Saved data entries:
*** Begin section ***

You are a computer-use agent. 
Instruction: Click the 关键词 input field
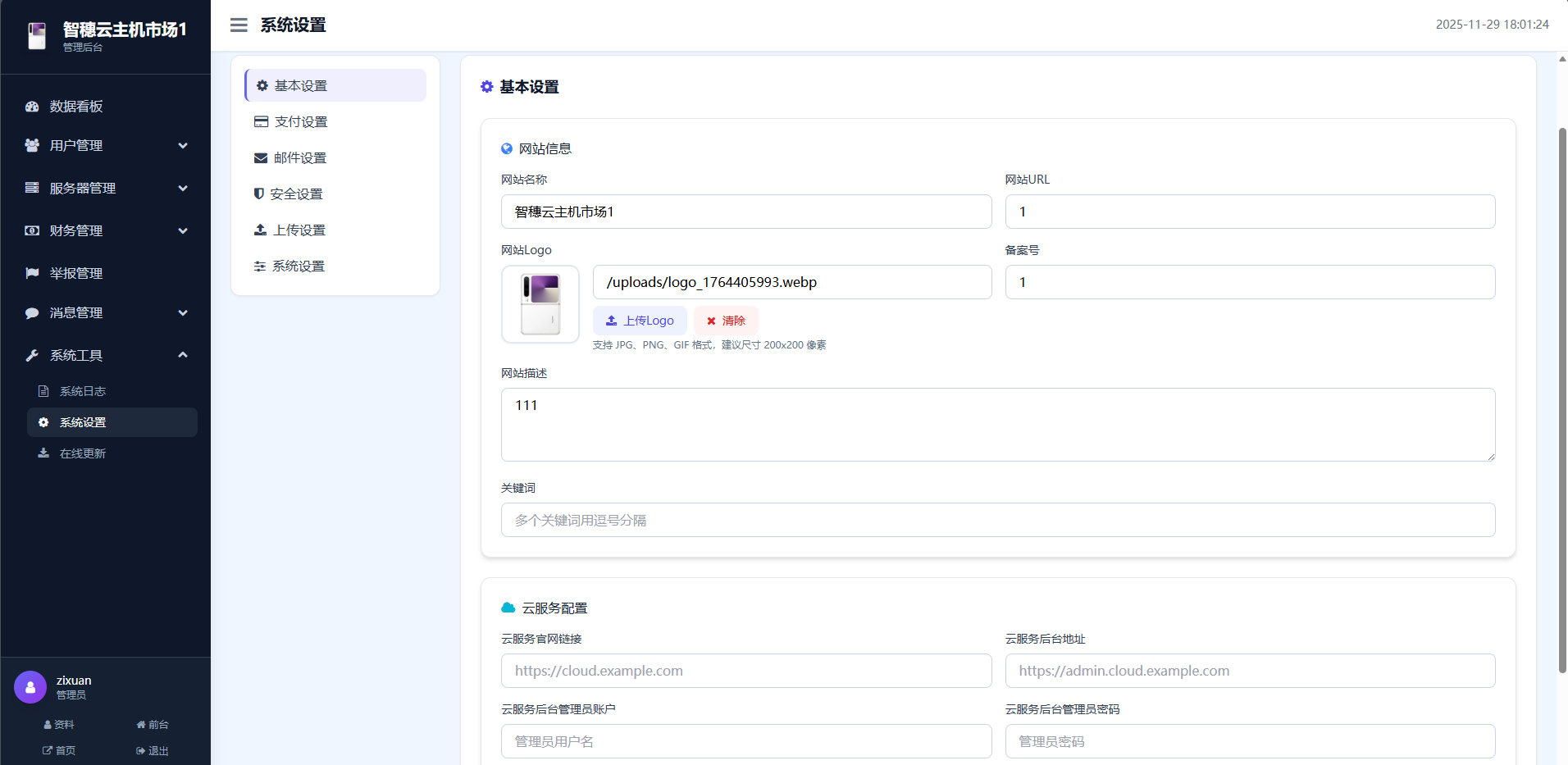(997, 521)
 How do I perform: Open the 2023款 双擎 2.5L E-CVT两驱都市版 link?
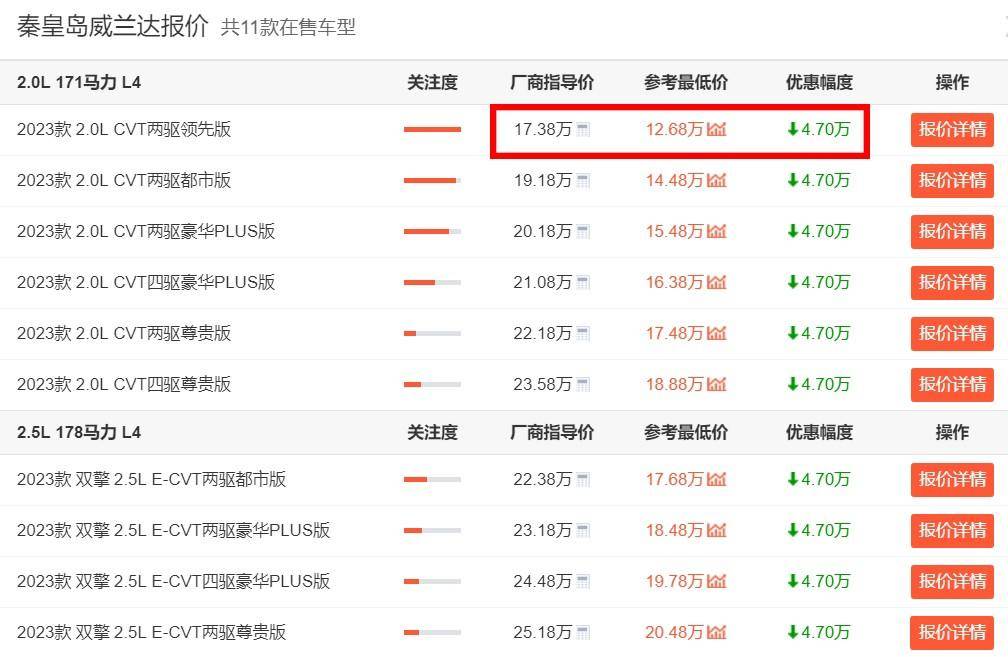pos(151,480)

*** End section ***

▶ _Description of the task_:
All of the records need repeating exactly, except for the pictures.

▶ _Result_:
You are a computer-use agent. 
Instruction: Click the 关键词 input field
(997, 521)
 How do I perform: Open the 2023款 双擎 2.5L E-CVT两驱都市版 link?
pos(151,480)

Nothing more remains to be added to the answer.